- [AIM OF THE EXERCISE]
The response must consist of all the entries, duplicated without alteration.

Saved entries
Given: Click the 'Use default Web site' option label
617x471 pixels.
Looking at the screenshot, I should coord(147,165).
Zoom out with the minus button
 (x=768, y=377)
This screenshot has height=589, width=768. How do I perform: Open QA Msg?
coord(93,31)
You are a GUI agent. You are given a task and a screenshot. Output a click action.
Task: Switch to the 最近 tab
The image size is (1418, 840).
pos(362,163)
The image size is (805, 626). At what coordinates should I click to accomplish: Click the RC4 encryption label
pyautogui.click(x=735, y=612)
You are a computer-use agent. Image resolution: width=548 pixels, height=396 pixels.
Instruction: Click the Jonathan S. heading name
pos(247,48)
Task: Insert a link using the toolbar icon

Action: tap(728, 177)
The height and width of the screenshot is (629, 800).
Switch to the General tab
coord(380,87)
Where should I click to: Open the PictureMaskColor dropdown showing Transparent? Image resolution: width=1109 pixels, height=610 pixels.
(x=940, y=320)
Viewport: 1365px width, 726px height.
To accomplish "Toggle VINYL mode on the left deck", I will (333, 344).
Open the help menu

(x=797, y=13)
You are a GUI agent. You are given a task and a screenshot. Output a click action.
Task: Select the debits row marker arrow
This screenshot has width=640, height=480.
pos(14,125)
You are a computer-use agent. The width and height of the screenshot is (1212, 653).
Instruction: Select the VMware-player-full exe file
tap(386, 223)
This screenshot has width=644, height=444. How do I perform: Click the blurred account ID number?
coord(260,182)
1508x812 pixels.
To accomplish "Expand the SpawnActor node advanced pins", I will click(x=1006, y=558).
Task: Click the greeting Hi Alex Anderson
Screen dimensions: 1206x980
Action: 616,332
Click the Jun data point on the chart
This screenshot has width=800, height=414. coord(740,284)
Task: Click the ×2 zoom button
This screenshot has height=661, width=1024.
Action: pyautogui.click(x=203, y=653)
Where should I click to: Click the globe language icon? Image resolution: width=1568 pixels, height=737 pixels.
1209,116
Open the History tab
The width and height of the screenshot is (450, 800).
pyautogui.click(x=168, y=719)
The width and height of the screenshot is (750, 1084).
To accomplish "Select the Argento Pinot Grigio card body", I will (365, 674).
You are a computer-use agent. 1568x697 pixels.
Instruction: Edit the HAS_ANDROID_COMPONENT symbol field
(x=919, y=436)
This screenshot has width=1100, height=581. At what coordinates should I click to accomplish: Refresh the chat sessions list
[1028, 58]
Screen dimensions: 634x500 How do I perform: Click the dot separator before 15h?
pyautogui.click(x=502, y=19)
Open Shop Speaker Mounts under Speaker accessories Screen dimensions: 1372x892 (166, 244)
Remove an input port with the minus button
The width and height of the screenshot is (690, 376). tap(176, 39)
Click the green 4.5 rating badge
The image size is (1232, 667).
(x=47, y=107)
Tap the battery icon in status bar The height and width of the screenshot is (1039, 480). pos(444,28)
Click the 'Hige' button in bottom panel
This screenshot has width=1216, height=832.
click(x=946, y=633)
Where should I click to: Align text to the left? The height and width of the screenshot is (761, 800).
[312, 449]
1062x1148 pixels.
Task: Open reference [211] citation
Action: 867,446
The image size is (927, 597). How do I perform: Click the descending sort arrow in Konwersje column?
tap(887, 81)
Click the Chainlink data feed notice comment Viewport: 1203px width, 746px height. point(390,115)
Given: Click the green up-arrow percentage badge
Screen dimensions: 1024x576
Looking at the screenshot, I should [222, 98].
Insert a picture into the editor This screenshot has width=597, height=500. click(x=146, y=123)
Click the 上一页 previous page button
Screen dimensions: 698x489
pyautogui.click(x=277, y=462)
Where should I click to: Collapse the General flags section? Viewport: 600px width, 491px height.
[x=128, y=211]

- [TASK RESULT]
Given: Click the 'Use default Web site' option label
617x471 pixels.
Looking at the screenshot, I should coord(147,165).
Zoom out with the minus button
 (x=768, y=377)
This screenshot has height=589, width=768. How do I perform: Open QA Msg?
coord(93,31)
You are a GUI agent. You are given a task and a screenshot. Output a click action.
Task: Switch to the 最近 tab
The image size is (1418, 840).
pos(362,163)
The image size is (805, 626). At what coordinates should I click to accomplish: Click the RC4 encryption label
pyautogui.click(x=735, y=612)
You are a computer-use agent. Image resolution: width=548 pixels, height=396 pixels.
Instruction: Click the Jonathan S. heading name
pos(247,48)
Task: Insert a link using the toolbar icon

Action: tap(728, 177)
The height and width of the screenshot is (629, 800).
Switch to the General tab
coord(380,87)
Where should I click to: Open the PictureMaskColor dropdown showing Transparent? Image resolution: width=1109 pixels, height=610 pixels.
(x=940, y=320)
Viewport: 1365px width, 726px height.
To accomplish "Toggle VINYL mode on the left deck", I will (333, 344).
Open the help menu

(x=797, y=13)
You are a GUI agent. You are given a task and a screenshot. Output a click action.
Task: Select the debits row marker arrow
This screenshot has width=640, height=480.
pos(14,125)
You are a computer-use agent. The width and height of the screenshot is (1212, 653).
Instruction: Select the VMware-player-full exe file
tap(386, 223)
This screenshot has width=644, height=444. How do I perform: Click the blurred account ID number?
coord(260,182)
1508x812 pixels.
To accomplish "Expand the SpawnActor node advanced pins", I will click(x=1006, y=558).
Task: Click the greeting Hi Alex Anderson
Screen dimensions: 1206x980
Action: 616,332
Click the Jun data point on the chart
This screenshot has width=800, height=414. coord(740,284)
Task: Click the ×2 zoom button
This screenshot has height=661, width=1024.
Action: pyautogui.click(x=203, y=653)
Where should I click to: Click the globe language icon? Image resolution: width=1568 pixels, height=737 pixels.
1209,116
Open the History tab
The width and height of the screenshot is (450, 800).
pyautogui.click(x=168, y=719)
The width and height of the screenshot is (750, 1084).
To accomplish "Select the Argento Pinot Grigio card body", I will (365, 674).
You are a computer-use agent. 1568x697 pixels.
Instruction: Edit the HAS_ANDROID_COMPONENT symbol field
(x=919, y=436)
This screenshot has width=1100, height=581. At what coordinates should I click to accomplish: Refresh the chat sessions list
[1028, 58]
Screen dimensions: 634x500 How do I perform: Click the dot separator before 15h?
pyautogui.click(x=502, y=19)
Open Shop Speaker Mounts under Speaker accessories Screen dimensions: 1372x892 (166, 244)
Remove an input port with the minus button
The width and height of the screenshot is (690, 376). tap(176, 39)
Click the green 4.5 rating badge
The image size is (1232, 667).
(x=47, y=107)
Tap the battery icon in status bar The height and width of the screenshot is (1039, 480). pos(444,28)
Click the 'Hige' button in bottom panel
This screenshot has width=1216, height=832.
click(x=946, y=633)
Where should I click to: Align text to the left? The height and width of the screenshot is (761, 800).
[312, 449]
1062x1148 pixels.
Task: Open reference [211] citation
Action: 867,446
The image size is (927, 597). How do I perform: Click the descending sort arrow in Konwersje column?
tap(887, 81)
Click the Chainlink data feed notice comment Viewport: 1203px width, 746px height. point(390,115)
Given: Click the green up-arrow percentage badge
Screen dimensions: 1024x576
Looking at the screenshot, I should [222, 98].
Insert a picture into the editor This screenshot has width=597, height=500. click(x=146, y=123)
Click the 上一页 previous page button
Screen dimensions: 698x489
pyautogui.click(x=277, y=462)
Where should I click to: Collapse the General flags section? Viewport: 600px width, 491px height.
[x=128, y=211]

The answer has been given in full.